Developed with a specialized set of functionalities that help users improve their own work adding collaborative data sharing, indexation and analysis of the generated knowledge during the engagement of a security audit.

[Features]
* +40 Plugins (Metasploit, Amap, Arachini, Dnsenum, Medusa, Nmap, Nessus, w3af, Zap and More!)
* Collaborative support
* Information Highlighting
* Knowledge Filtering
* Information Dashboard
* Conflict Detection
* Support for multiple Workspaces
* IntelliSense Support
* Easy Plugin Development
* XMLRPC, XML and Regex Parsers

Get it now:
http://www.faradaysec.com
https://github.com/infobyte/faraday

[Contact]
@faradaysec
#faraday-dev on irc.freenode.net

We hope you enjoy it!

Francisco Amato
http://www.linkedin.com/in/famato
http://twitter.com/famato

Infobyte LLC.
2699 S. Bayshore Dr #300.
[33133], Miami, FL
Phone: +1 305 851 3373
http://www.infobytesec.com
http://blog.infobytesec.com
http://twitter.com/infobytesec

 

Medusa 2.1 is now available for public download.

http://www.foofus.net/jmk/tools/medusa-2.1.tar.gz

What is Medusa? Medusa is a speedy, massively parallel, modular, login brute-forcer for network services created by the geeks at Foofus.net. It currently has modules for the following services: AFP, CVS, FTP, HTTP, IMAP, MS-SQL, MySQL, NCP (NetWare), NNTP, PcAnywhere, POP3, PostgreSQL, rexec, rlogin, rsh, SMB, SMTP (AUTH/VRFY), SNMP, SSHv2, SVN, Telnet, VmAuthd, VNC. It also includes a basic web form module and a generic wrapper module for external scripts.

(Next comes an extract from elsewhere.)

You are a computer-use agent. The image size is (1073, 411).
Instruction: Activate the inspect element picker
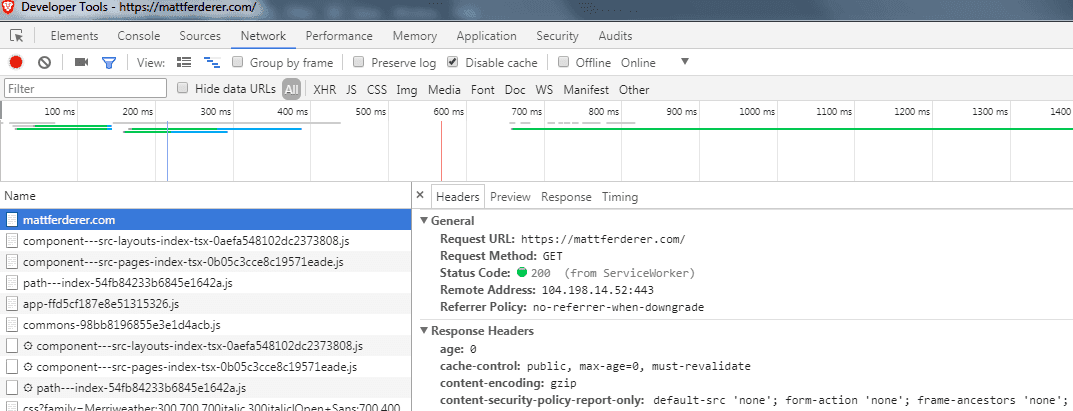click(17, 36)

While Medusa was designed to serve the same purpose as THC-Hydra, there are several significant differences. For a brief comparison, see:

http://www.foofus.net/jmk/medusa/medusa-compare.html

This release does not introduce any major changes to the core of the application, however, it does include two years worth of bug-fixes throughout the code base and numerous incremental improvements.

Enjoy,

Joe

 

I’ve posted an updated version of my “Karma” patch for HostAP (hostap_0_7_2-775-g9fc6aa9). This patch adds Karma-style automatic probe response, in addition to PEAP/MSCHAPv2 authentication logging (think all-in-one FreeRadius-WPE). See the Wireless page for a link to the old Hostap 0.6.9 patch and the newer version.